Я опустил ладонь на плечо сына, слегка нажал, как тогда, в клетке тренажера; на моих пальцах, зацепивших это самое ухо, еще сохранились следы его крови.
– Это всего лишь моя рука, – сказал я.
– Что сказал бы Джон Адамс, если бы ему по башке заехали?
– Кто такой Джон Адамс? – спросил я. Пол улыбнулся в пустоту перед его глазами – милая, довольная улыбка. – Не знаю, сынок. Так что же?
– Я старался придумать хорошую фразу. Думал, если я ничего видеть не буду, это поможет.
– Ты снова думаешь о том, что ты думаешь?
– Нет, теперь просто думаю.
– Возможно, он сказал бы…
– Возможно, он сказал бы, – перебил меня Пол, увлеченный игрой, – «Ты можешь привести лошадь к водопою, но ты не заставишь ее – прочерк». Вот что сказал бы Джон Адамс.
– Так что же нам подставить в прочерк? – спросил я, желая доставить ему удовольствие. – Плавать? Кататься на водных лыжах? Ходить под парусом? Он же Сибелиус?
– Танцевать, – авторитетно сообщил Пол. – Лошади не танцуют. Когда Джона Адамса оглоушили, он сказал: «Ты можешь привести лошадь к водопою, но ты не заставишь ее танцевать». Лошадь танцует, только когда сама того хочет.
Я ожидал услышать ииик или лай. Что-нибудь. Но нет, ничего.

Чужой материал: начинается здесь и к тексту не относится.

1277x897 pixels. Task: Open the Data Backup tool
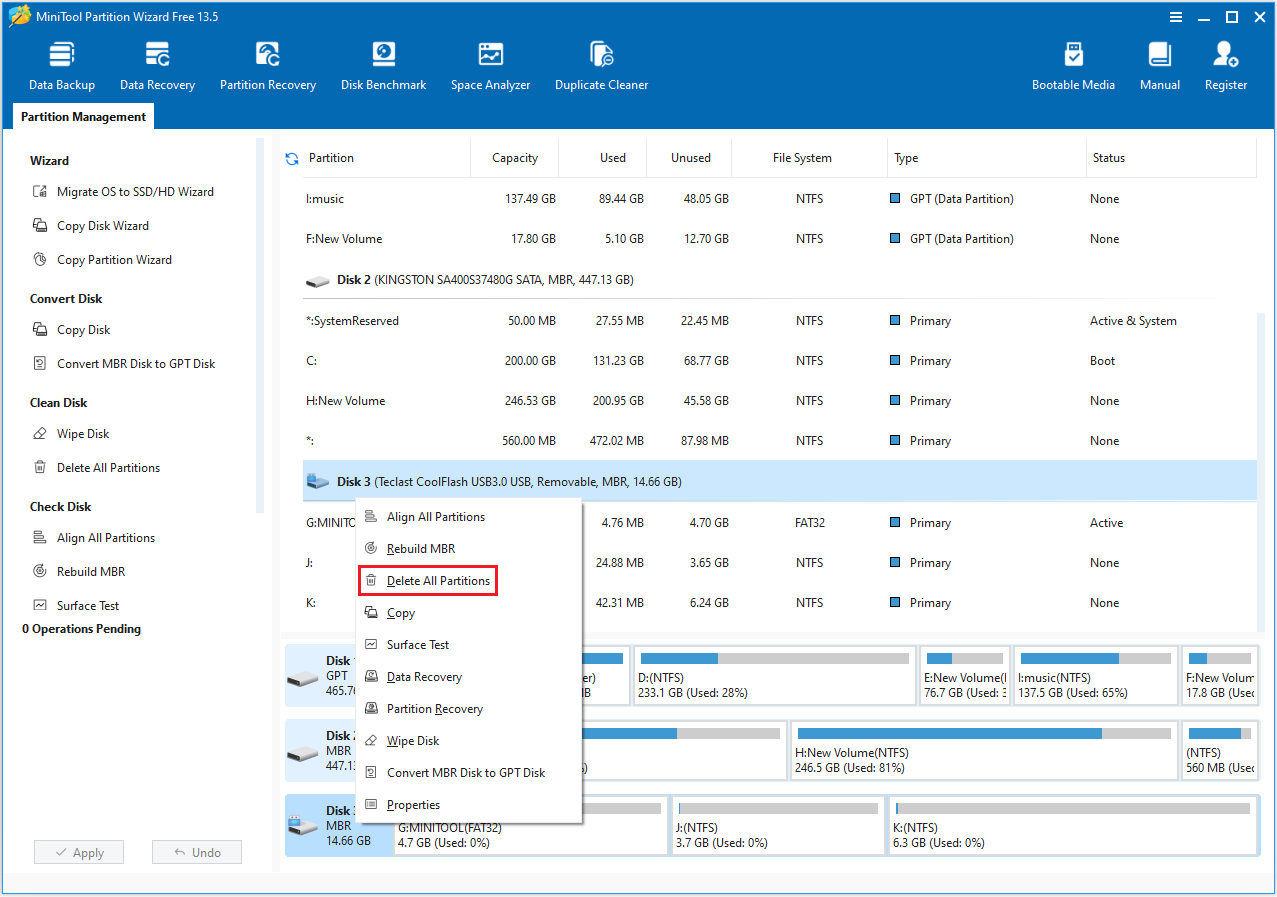(61, 64)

– Я люблю тебя, сын, ладно? – сказал я, вдруг ощутив желание убраться оттуда, и поскорее. Достаточного достаточно.
– Да, и я тебя тоже.
– Не тревожься, мы скоро увидимся.
Чао.
В те мгновения я чувствовал, что во многом он ушел от меня далеко вперед. Всякое время, какое ты проводишь со своим ребенком, есть время отчасти адски печальное – печальна сама жизнь, яркая, ясная, проходящая мимо тебя, и всегда в последний раз. Утрата. Отблеск того, что могло бы случиться. Так и избаловаться недолго.

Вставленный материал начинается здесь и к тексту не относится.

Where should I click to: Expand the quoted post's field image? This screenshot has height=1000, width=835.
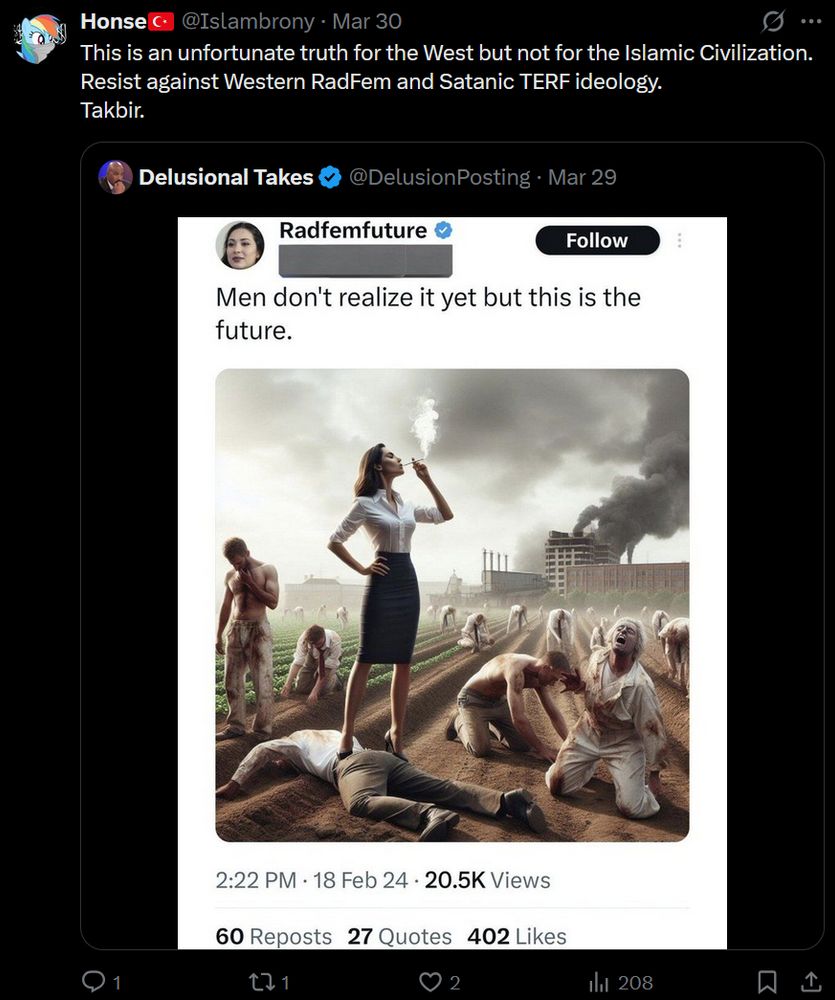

Я наклонился, поцеловал его сквозь майку в плечо. И тут, по счастью, вошла сестра, чтобы подготовить его к полету в далекий, далекий край.

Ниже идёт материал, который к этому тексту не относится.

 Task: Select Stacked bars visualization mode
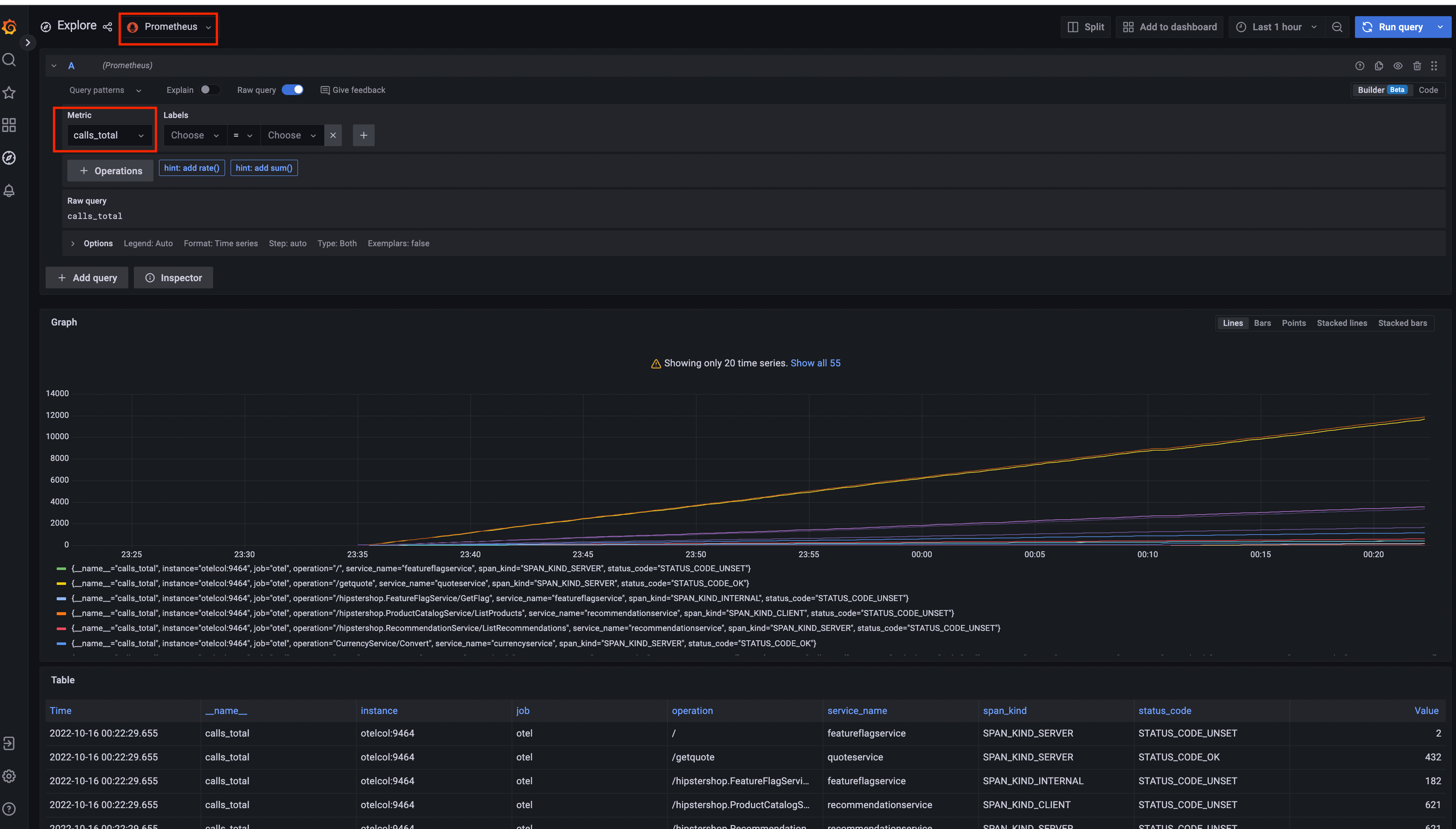pyautogui.click(x=1403, y=323)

Винты, винты, винты вращаются в теплом послеполуденном воздухе. В открытой двери вертолета появляются незнакомые лица. Генри Баррис трясет мою руку своей маленькой, вышколенной ладошкой, потом пригибается и, ссутулясь, семенит по синему бетону к вертолету. Твоп-твоп, твоп-твоп, твоп-твоп. Я прикидываю, где сейчас может находиться доктор Тисарис, – возможно, участвует в смешанной парной игре на одном из прямоугольников под нами. Ну и довольно о ней.